In the second part of the paper I provide an example of how fruitful such interactions can be. I argue that an important psychological model recently developed to explain superstitious attitudes reveals such attitudes to be non-doxastic in nature, and that this model may be applied also to other more standard forms of confabulation – in both cases with important implications for the sorts of normative questions that philosophers have been asking about these phenomena.
The model in question is the ‘dual-system model of magical thinking’ defended by Jane Risen (2016, 2017) – according to which superstitious attitudes are formed via the motivationally biased heuristics of System 1, and subsequently maintained through what Risen calls System 2’s ‘acquiescence’: a process by which ideas that are explicitly understood to be false or ungrounded are nonetheless willingly endorsed and allowed to play action-guiding roles.
I argue that ‘acquiescence’, so characterised, is clearly a non-doxastic process: as Williams (1973) famously pointed out, beliefs are not the sorts of attitudes that can be willingly endorsed in the face of explicitly acknowledged counter-evidence. Hence, Risen’s account speaks in favour of superstitious attitudes’ non-doxastic nature. And insofar as it is right, superstitions may turn out to be less epistemically irrational than they are typically taken to be (although – note – this does not make them immune from other sorts of criticisms!).
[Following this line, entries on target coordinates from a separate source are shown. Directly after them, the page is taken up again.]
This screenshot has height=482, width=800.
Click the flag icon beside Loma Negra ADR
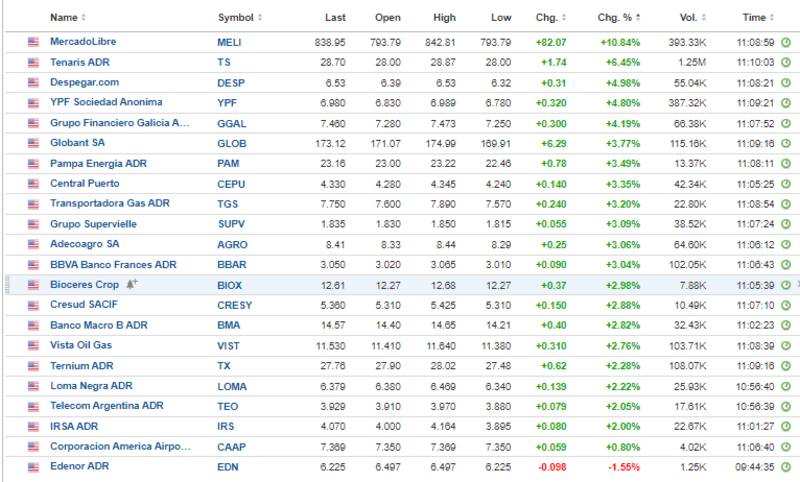point(33,386)
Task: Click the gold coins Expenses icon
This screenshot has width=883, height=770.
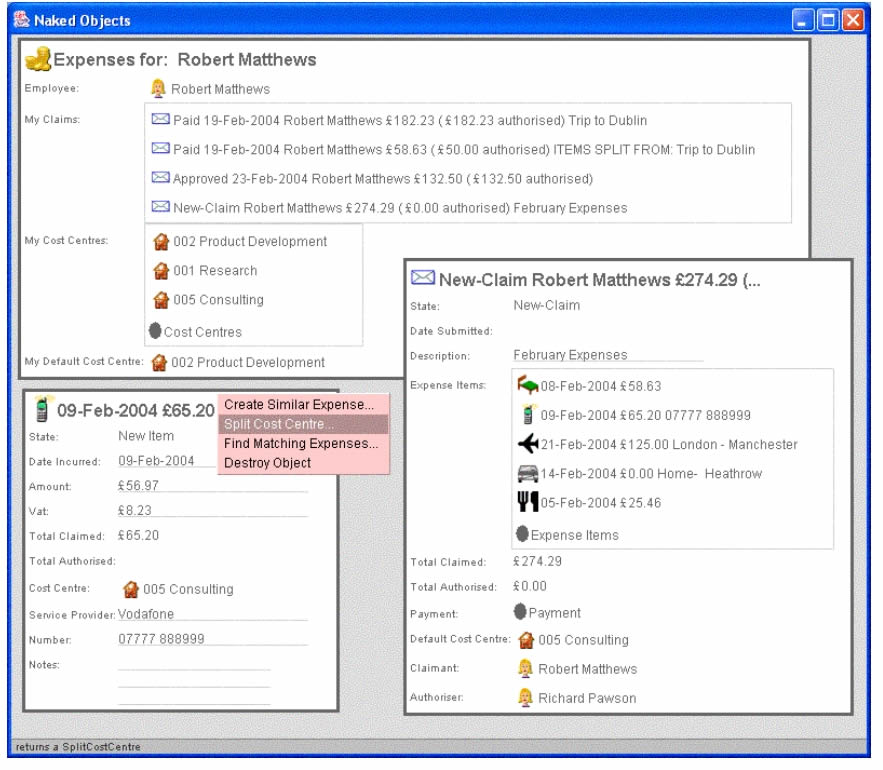Action: click(x=37, y=59)
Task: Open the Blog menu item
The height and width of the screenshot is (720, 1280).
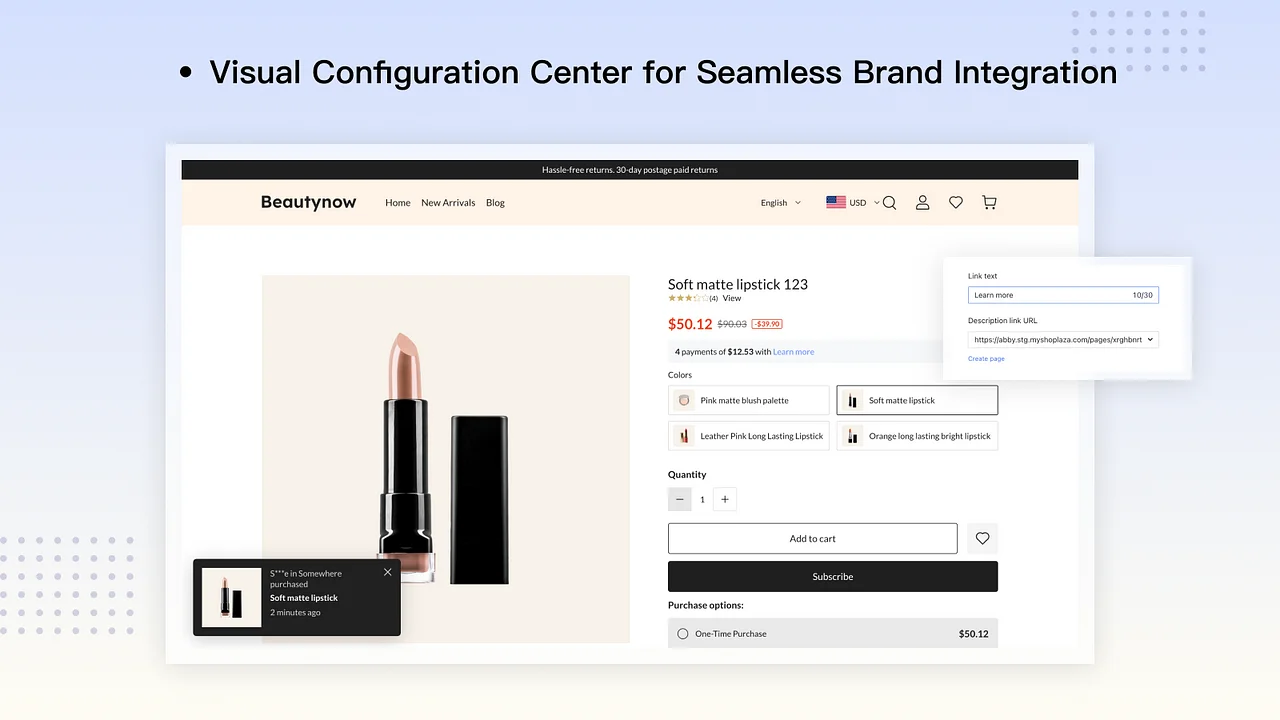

I conclude by outlining some reasons why a similar non-doxastic account may also apply to (at least some) more paradigmatic forms of confabulation – in particular to those ‘primary confabulations’ that are stubbornly maintained in the face of counterevidence and counterarguments. Once again, this non-doxastic approach would put pressure on common assumptions about confabulations’ epistemic irrationality – an upshot that looks especially relevant for the burgeoning research program concerning confabulation’s ‘epistemic innocence’ (see e.g. Bortolotti and Sullivan-Bissett 2018).